Softmax Function and its Role in Neural Networks

What is the Softmax function?

In this article, we will review the Softmax function and its role in neural networks. It is typically used in the output layer of a multi-class classification neural network to predict the class label for a given input.

The outline of the article is as follows. We begin by motivating the need for the softmax function in neural networks. We then review some alternatives, like the Linear and Sigmoid functions and vector normalization and why they don’t work for the intended purpose. We then detail the Softmax function and outline some of its properties. Finally, we conclude by relating it to the original goal of multi-class classification.

What is the Softmax function?
Motivation: why do we need the Softmax function
Alternatives to Softmax function and why they don’t work
Softmax Activation
Some Properties of the Softmax Activation Function
Role in Multi-Class Classification
Conclusion
References

Motivation: why do we need the Softmax function

The multi-class classification problem entails assigning a class label to a given input among more than 2 possible classes (which is referred to as Binary classification). Machine learning models achieve this by estimating the probabilities for each of the classes being the correct label for the input. The label with the highest probability is then chosen as the prediction. Thus, a deep learning neural network, must also output probabilities for each of the class labels.

The need of a dedicated output layer in neural networks arises because typically, the training process causes the penultimate layer to produce real-valued raw outputs of arbitrary scale. They are not guaranteed to be probabilities and therefore not well-suited for making predictions.

Like any layer, the output layer also consists of nodes. The standard approach is to have one node for each of the classes. Thus, if there are k potential classes, then the output layer of the classification neural network will also have k nodes.

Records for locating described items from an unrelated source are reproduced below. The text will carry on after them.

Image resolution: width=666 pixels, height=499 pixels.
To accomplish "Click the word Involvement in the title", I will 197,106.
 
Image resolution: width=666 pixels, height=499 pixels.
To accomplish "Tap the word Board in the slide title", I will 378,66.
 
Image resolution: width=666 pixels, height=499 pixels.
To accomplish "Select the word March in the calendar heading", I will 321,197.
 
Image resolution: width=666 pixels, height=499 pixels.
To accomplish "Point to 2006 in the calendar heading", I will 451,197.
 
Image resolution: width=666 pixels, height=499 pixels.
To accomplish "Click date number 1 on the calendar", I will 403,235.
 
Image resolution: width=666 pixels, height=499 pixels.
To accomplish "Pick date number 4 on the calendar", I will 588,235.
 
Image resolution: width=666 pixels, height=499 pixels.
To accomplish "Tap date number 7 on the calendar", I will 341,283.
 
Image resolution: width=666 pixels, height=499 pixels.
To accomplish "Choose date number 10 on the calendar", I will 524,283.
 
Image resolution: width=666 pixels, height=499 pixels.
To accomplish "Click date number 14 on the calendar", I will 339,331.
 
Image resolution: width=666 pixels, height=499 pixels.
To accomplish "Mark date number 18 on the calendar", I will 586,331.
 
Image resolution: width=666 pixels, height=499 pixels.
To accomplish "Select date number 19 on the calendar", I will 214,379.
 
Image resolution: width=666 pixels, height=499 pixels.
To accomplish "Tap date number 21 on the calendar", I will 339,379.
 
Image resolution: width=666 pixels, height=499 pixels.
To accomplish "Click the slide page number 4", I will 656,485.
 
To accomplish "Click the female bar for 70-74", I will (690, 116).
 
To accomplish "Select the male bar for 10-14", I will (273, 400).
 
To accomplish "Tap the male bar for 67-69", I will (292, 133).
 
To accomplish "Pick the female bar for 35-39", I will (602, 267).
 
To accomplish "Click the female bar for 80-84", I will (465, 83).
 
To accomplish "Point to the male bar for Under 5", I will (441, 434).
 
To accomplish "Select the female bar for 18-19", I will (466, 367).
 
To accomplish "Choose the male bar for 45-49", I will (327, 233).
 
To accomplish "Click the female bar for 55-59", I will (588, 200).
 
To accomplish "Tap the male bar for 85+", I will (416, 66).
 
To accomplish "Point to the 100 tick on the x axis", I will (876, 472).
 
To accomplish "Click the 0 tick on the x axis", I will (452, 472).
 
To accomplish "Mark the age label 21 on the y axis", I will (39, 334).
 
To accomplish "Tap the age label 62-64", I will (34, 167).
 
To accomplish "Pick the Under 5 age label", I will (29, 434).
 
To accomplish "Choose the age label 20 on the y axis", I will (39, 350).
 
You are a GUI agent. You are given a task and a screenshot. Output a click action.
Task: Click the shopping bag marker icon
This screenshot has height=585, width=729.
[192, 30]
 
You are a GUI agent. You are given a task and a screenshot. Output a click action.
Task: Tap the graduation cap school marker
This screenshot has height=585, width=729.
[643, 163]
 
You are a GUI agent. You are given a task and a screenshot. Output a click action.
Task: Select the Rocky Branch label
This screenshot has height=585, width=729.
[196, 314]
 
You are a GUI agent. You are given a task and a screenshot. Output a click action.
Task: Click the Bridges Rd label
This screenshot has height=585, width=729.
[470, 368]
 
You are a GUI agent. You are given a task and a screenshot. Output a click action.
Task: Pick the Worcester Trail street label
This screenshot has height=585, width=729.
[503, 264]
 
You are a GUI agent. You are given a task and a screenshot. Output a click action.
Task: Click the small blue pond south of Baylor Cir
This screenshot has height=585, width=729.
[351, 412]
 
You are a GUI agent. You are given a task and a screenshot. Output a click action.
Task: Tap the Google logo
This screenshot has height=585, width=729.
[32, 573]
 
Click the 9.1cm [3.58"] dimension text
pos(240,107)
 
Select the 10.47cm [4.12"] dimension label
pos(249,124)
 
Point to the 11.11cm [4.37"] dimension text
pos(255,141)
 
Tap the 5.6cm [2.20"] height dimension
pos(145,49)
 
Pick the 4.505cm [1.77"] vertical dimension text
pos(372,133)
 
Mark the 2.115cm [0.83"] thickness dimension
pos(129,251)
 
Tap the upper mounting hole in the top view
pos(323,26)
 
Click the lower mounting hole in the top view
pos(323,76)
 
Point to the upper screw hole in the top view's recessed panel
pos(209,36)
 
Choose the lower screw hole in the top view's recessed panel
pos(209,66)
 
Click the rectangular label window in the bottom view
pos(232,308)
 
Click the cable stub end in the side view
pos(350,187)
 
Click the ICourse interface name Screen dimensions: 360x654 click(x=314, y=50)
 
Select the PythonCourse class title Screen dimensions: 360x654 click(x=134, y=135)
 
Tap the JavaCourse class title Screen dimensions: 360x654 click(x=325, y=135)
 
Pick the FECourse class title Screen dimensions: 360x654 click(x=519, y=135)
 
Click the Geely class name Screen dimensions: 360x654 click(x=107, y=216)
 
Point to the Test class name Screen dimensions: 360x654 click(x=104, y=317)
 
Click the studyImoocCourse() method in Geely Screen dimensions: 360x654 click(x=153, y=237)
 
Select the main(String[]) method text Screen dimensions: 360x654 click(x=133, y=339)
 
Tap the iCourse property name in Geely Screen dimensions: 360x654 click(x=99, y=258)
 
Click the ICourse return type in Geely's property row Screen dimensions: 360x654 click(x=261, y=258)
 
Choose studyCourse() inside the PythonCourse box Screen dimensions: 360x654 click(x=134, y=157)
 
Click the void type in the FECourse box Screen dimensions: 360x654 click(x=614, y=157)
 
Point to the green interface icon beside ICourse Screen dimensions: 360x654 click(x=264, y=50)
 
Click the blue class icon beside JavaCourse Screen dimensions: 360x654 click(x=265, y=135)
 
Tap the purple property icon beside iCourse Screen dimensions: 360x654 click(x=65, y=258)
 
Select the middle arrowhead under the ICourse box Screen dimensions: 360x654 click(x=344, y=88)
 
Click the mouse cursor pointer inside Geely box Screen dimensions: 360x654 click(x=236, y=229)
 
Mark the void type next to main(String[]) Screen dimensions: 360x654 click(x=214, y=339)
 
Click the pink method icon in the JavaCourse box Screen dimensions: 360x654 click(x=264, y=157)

The activation function, by definition, decides the output of a node in the neural network. The output layer of a multiclass classification neural network therefore must use an activation function that satisfies the following properties.

Each node must output a probability between 0 and 1, which can then be interpreted as the probability of the input belonging to the corresponding class.
The sum of the outputs of all the nodes must be 1. This ensures that we account for all the classes that the input may belong to.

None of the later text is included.